A typical marine engine includes a water cooling system; hence discharged from the operating engine are cooling water as well as exhaust gases. The boat therefore must be provided with an exhaust system for the discharge. An above water exhaust system for this purpose typically includes exhaust ports exiting through the transom of the boat.
Because of air passing around and behind the transom, exhaust gases are drawn into the cockpit, this being known, as the "station wagon effect." Even at idle, gases still linger at the stern of the boat. Moreover in a following breeze, gases are blown into the cockpit. Not only is the cockpit polluted by noxious exhaust gases, but engine noises are conveyed thereto by the exhaust system, and this makes the cockpit noisy.

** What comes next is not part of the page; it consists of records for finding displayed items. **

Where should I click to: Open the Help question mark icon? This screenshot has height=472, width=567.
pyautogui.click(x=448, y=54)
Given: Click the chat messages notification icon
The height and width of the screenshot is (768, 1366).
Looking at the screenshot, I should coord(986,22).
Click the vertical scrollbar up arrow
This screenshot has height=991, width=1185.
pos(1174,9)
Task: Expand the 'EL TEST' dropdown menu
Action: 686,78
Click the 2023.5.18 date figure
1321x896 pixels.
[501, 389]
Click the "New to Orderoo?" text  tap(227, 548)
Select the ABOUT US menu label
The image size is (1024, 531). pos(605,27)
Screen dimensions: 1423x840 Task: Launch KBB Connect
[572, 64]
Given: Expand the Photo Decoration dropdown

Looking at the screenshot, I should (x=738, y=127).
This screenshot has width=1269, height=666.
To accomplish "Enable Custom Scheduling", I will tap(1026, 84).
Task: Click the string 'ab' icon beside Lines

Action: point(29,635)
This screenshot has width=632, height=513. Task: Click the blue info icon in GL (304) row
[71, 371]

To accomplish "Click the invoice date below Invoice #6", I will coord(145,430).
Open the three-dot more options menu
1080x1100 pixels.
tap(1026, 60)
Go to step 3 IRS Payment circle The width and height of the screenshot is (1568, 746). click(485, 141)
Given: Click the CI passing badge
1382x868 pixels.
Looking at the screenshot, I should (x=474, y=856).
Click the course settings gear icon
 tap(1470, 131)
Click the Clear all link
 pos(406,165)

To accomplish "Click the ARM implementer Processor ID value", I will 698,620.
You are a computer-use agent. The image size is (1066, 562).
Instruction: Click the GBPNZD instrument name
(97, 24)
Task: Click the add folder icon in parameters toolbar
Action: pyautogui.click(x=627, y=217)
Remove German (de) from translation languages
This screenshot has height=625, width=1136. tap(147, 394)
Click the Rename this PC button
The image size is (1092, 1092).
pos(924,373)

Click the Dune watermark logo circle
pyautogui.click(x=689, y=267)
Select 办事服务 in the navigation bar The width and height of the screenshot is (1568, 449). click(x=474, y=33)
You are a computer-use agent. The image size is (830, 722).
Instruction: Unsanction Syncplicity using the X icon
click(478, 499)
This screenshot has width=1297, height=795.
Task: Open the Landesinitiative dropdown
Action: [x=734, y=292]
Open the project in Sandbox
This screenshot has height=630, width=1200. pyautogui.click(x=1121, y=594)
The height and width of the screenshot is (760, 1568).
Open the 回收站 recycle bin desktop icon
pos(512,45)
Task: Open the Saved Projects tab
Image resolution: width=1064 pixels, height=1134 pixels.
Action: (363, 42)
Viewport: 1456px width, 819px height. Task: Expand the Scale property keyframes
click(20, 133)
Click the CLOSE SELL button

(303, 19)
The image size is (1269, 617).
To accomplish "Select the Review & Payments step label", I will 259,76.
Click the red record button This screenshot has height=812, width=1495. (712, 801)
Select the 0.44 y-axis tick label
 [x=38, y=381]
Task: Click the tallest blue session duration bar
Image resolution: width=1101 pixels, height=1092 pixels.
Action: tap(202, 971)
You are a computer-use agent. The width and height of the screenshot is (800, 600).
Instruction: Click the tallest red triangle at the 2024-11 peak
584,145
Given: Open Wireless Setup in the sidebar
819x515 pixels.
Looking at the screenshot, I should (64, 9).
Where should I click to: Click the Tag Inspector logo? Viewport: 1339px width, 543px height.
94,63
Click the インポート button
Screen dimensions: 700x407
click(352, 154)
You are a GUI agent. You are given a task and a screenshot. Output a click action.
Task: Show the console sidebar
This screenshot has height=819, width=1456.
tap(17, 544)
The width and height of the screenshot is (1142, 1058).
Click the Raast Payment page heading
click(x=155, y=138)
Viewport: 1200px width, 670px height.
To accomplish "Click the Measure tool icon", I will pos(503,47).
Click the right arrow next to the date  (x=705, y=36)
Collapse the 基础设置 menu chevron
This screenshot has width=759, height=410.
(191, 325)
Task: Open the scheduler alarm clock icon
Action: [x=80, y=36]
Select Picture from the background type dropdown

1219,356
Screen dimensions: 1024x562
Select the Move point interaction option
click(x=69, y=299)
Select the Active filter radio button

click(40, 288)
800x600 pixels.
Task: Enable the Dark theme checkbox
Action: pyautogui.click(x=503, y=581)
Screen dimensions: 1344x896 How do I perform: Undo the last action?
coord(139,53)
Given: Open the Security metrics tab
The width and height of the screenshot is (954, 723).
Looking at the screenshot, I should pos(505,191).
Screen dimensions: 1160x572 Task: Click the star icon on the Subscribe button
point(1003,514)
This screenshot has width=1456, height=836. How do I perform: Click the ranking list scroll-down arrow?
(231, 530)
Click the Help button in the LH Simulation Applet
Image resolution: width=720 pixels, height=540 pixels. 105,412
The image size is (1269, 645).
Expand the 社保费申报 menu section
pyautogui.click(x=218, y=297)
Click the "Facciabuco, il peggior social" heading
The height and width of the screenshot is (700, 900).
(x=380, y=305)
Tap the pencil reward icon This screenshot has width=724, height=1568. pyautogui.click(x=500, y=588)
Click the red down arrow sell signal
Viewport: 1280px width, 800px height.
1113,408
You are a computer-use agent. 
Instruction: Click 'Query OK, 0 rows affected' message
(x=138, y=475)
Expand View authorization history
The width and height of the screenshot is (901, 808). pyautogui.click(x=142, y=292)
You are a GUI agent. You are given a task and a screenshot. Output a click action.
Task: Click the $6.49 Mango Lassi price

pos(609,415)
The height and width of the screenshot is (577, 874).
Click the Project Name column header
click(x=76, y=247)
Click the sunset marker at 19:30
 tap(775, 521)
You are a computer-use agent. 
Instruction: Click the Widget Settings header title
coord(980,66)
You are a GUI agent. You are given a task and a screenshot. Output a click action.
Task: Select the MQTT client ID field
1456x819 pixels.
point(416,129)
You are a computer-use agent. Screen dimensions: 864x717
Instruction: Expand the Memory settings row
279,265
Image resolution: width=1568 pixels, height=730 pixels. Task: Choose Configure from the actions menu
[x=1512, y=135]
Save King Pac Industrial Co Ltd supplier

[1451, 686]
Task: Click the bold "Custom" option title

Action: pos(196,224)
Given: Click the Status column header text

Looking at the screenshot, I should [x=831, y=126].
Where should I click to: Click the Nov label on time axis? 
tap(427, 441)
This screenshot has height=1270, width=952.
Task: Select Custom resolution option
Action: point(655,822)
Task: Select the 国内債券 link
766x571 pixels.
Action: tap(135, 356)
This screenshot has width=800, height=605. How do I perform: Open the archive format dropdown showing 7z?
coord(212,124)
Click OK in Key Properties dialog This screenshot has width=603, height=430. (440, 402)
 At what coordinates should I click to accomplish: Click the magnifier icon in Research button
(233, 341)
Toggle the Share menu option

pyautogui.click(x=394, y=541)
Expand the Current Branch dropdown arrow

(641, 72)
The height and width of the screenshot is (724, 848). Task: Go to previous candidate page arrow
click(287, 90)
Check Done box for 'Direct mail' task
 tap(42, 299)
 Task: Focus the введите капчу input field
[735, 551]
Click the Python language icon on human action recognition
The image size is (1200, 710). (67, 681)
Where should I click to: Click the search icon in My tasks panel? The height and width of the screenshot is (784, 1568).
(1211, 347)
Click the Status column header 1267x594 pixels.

A typical underwater exhaust system for a boat has a bronze fitting that is bolted to the hull and extends therefrom into the water. Should the bronze fitting extending From the hull be struck by an object, the fitting itself may not break off, thereby ripping a large hole in the hull with serious consequences.
Motor-driven sports and pleasure boats having hulls molded of fiberglass-reinforced resin are now commonplace. Such hulls must include through-fittings, such as one to accommodate the propeller shaft extending from the engine installed in the boat. And the hull must also include a fitting for an underwater exhaust system for the cooling water and gases discharged from the engine. If this exhaust system is of the conventional type, then it suffers from the above-noted drawbacks.
In our copending Strong et al. application above-identified, there is disclosed a molded fiberglass-reinforced resin boat hull provided with in situ holes to accommodate through-hull fittings, such as a fitting adapted to receive a rudder post.
This boat hull is molded on a female mold having locating holes drilled therein in registration with the holes to be formed in the hull. Anchored by a bolt locked in each locating hole is a plug of non-stick material, such as UHMW polyethylene, which projects above the female mold and has a configuration defining the hole to be formed in situ in the hull. Laid down on the female mold and about the projecting plugs are the reinforcing fiberglass materials which are impregnated with a flowable uncured resin for creating the hull. When the resin is cured, it is not bonded to the plugs whose anchoring bolts are removed to expose the in situ holes. The finished hull is then withdrawn from the female mold. In the case of the in situ hole for receiving a through-hull fitting for a rudder port, the in situ hole for this purpose has an internally-threaded cylindrical extension into which the externally-threaded rudder port is received.
In an underwater exhaust system in accordance with the invention, the system includes an exhaust port formed by an internal fitting which is integral with the molded fiber-reinforced hull. This internal fitting is produced in a manner similar to that in which in situ holes in a molded hull are created in our Strong et al. co-pending application.